Hoy pareciera que todxs somos bionautas y que el planeta se ha convertido en un gran experimento que también está saliendo mal. La totalidad de las ciencias de la vida, ingenieriles, de la información, económicas, sociales y humanas, no logran controlar las condiciones que nos mantienen con vida. Cada variable que intenta ser manipulada genera mil resultados inespecíficos que diezman alguna sección de lo existente. Al parecer, la Tierra, lejos de ser ese organismo metaestable que llamamos Naturaleza, pura fuerza vital que recrea sus propias condiciones de supervivencia ante cualquier circunstancia, es también un territorio incontrolable, hostil, que irrumpe sin afuera que venga en su auxilio. Más allá de los intentos humanos de idealización, de búsqueda de la erección trascendente que nos saque de este ecosistema (una versión contemporánea del deus ex machina), parece que solo nos queda aterrizar, como sugiere Latour. O tal vez solo nos queda volver a ubicarnos en los confines de este mundo cerrado, que hoy es más una proxémica que una geografía. Pero, entonces, ¿cómo pensaremos ese espacio sin tiempo en el que estamos confinadxs, a la vez amontonadxs y separadxs? ¿Qué condiciones de habitabilidad inventaremos, dentro y fuera de los hogares humanos, una vez asumida la falsedad del mononaturalismo capitalista, occidental y andro/antropocéntrico que fantaseaba una biopolítica de las estrellas? Acaso estén en desarrollo nuevas formas de la sensibilidad capaces de imaginar una política pluriespecífica y multiexistente que resista la imposición de un árbitro siempre humano demasiado humano, que interpone medidas policiales en esta que es, en realidad, una guerra contra el enemigo más visible.

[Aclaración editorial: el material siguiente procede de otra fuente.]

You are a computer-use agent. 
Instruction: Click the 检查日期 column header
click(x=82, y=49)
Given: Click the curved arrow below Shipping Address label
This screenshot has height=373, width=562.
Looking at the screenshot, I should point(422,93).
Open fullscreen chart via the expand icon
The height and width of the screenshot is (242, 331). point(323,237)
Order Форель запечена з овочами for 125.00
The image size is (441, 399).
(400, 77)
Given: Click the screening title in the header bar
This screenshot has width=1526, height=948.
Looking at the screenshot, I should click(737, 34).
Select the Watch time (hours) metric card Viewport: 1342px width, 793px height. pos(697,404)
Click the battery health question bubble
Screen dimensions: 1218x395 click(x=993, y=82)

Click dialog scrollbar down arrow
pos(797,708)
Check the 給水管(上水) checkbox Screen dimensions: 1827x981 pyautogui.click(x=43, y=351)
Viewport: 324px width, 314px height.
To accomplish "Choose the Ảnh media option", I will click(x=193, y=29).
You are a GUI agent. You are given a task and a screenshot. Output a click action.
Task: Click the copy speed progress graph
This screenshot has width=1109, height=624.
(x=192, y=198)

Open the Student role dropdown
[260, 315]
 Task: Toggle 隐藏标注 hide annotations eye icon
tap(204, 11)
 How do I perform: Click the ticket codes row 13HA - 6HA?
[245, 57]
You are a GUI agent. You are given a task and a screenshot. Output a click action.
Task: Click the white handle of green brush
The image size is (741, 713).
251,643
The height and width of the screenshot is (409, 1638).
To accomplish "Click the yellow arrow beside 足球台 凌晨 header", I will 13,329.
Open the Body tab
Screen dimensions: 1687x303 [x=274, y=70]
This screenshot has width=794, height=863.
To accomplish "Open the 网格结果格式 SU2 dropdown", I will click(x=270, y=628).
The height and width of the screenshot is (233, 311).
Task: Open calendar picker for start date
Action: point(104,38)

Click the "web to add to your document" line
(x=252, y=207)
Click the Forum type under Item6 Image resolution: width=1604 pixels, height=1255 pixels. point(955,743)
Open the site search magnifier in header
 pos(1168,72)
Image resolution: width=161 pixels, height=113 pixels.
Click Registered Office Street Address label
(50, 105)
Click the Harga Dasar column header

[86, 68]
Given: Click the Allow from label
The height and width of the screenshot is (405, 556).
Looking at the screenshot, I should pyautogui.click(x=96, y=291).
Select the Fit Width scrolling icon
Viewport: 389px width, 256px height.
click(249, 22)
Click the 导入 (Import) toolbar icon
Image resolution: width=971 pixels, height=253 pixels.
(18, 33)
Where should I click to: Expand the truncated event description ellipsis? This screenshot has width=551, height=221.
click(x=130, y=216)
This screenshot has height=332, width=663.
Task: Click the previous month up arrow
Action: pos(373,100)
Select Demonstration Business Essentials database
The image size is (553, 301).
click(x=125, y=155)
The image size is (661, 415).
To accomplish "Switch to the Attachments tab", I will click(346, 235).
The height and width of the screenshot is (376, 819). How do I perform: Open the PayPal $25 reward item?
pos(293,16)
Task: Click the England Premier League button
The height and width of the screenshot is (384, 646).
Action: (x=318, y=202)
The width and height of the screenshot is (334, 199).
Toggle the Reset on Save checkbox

Anders, Günter. Le temps de la fin. París: L’Herne, 2007.
Danowski, Débora y Viveiros de Castro, Eduardo, ¿Hay mundo por venir? Ensayo sobre los miedos y los fines. Buenos Aires: Caja Negra, 2019.
Latour, Bruno. Face à Gaia. París: La Découverte, 2015.
Latour, Bruno. ¿Dónde aterrizar? Cómo orientarse en política. Madrid: Taurus, 2019.
Schwarzböck, Silvia. Los monstruos más fríos. Estética después del cine. Buenos Aires: Mardulce, 2017.